Idea Files :: May 2016

Tissue boxes, recycled dispensers, and the many uses of Trex

Written by Sam Geise | 0 comment


may16 idea files 01“Mike Rumrill, our lift ops supervisor, made five of these for each of our lifts this winter. He reused lumber that we had left over in our shop, scrap plastic left over from terrain park features, some PVC piping, and paint from our shop. He used small craft hinges to secure the lid on top, making it easy to open and close to refill the two tissue boxes. He made the boxes to fit two tissue boxes (access on both sides) and to fit trail maps on the outside. He then drilled a hole in the bottom of the box to fit the 1 1/2“ pipe, which is secured with two screws. It was easily secured in the ground by drilling a hole with the same drill we use to put fence in the ground for our lift lines. These boxes turned out to be a great resource for our guests skiing through the line.” —Tom Hinman, Lift Ops Assistant Supervisor, Mount Sunapee


may16 idea files 02Snow Trails, Ohio, doesn’t let much go to waste, even when the resort upgrades old systems. So it seemed fitting when the resort restroom paper towl dispensers were replaced with electric hand dryers that the old dispensers found a new home. Thad Philpott, mountain manager at Snow Trails, and his crew installed the dispensers in the area’s lift motor rooms. Fire-proof trash cans were also installed in each motor room to not only collect the used towels, but also collect oily rags as well, helping to keep the machinery clean and safe. Now towels are handy, just where they are needed, and the landfill is spared some plastic trash. —Sam Geise


may16 idea files 03The operation crews at both Sunlight Mountain, Colo., and Powder Ridge, Conn., realize the benefits of Trex decking materials.
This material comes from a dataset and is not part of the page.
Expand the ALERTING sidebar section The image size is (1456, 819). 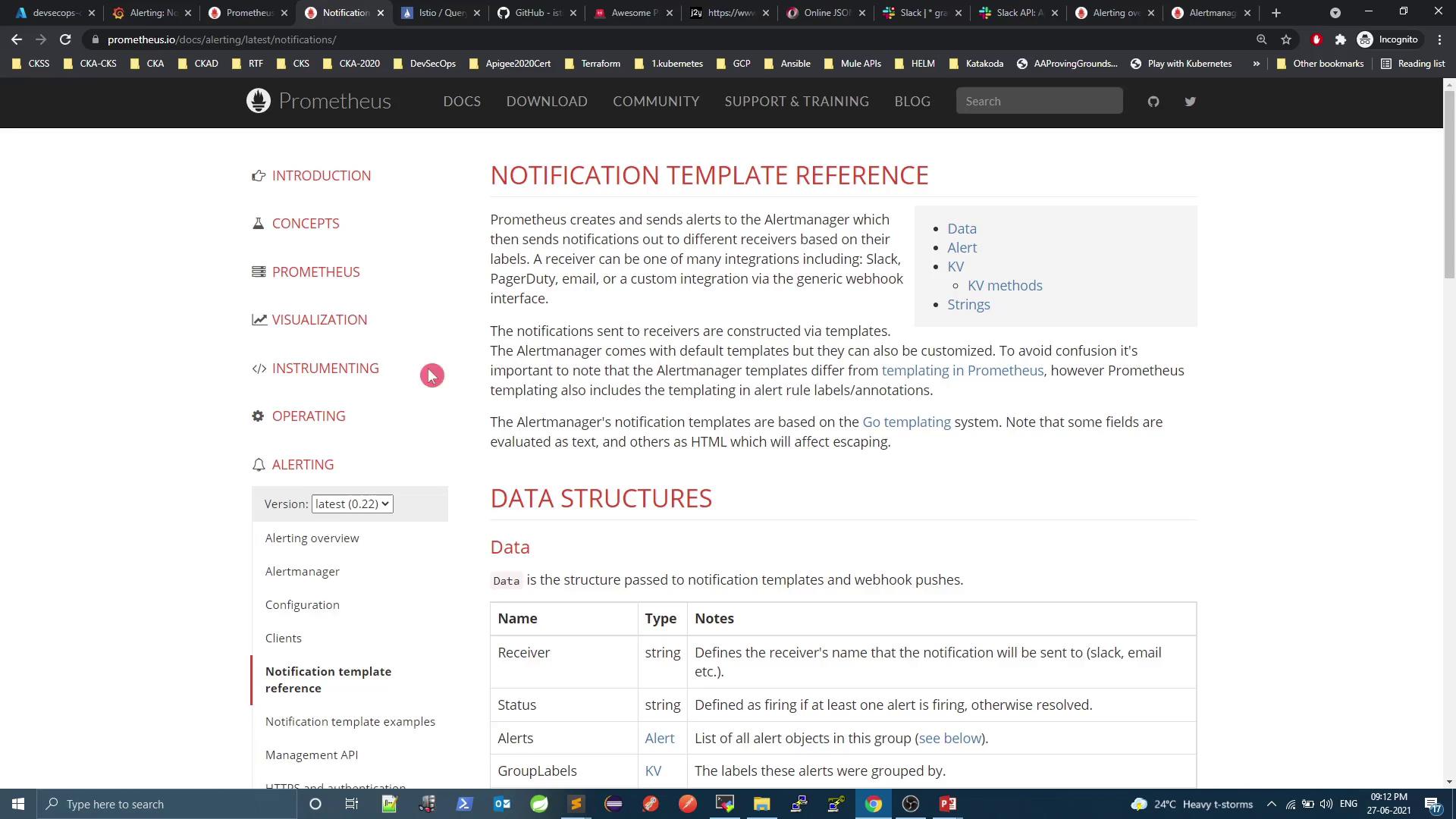click(303, 465)
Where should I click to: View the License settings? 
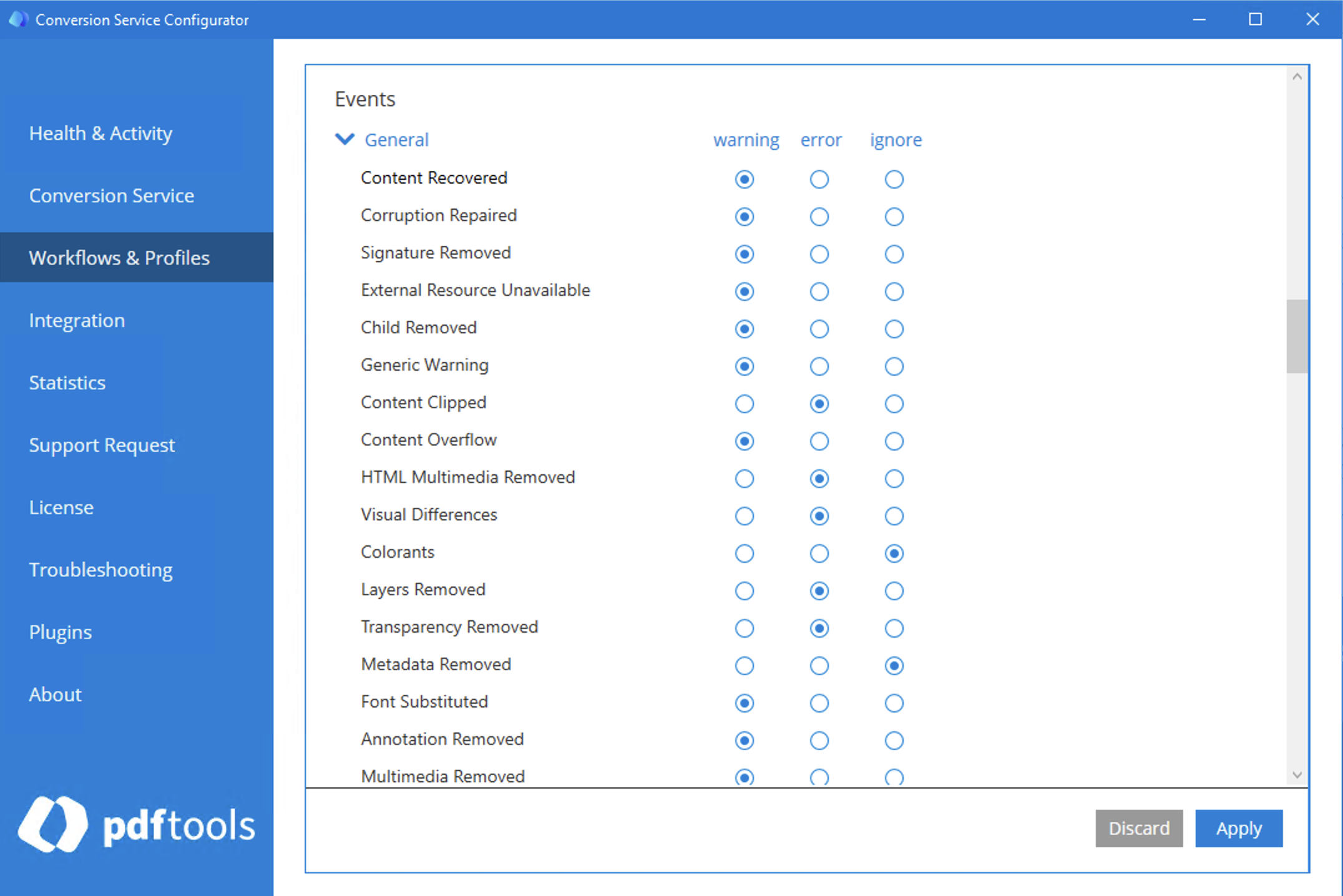coord(61,507)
Sunlight most recently applied Trek slats to the base area’s outdoor seating and tables.“When the outdoor chairs at Sunlight Mountain Resort needed to be refurbished, staff here turned to a lasting solution by replacing the existing wooden slats with composite decking,” says Troy Hawks, Sunlight’s marketing/sales director. “Secured to the existing metal frame with 2-inch-long, 1/4 inch bolts, this is one maintenance project that’s bound to last as long as the sun shines.” At Powder Ridge, CEO Sean Hayes used this same idea for the area’s chairlifts, as we reported on recently, but has learned a thing or two since then.“The composite slats are performing great,” he says. “The only recommendation we would make is that, on double chairs or chairs with a dramatic rounded front edge of the seat, the facility should rotor the top edge of each slat that makes up the rounded curve. A squared edge on the composite board is rough on summertime passengers.” Photo: Powder Ridge, Conn.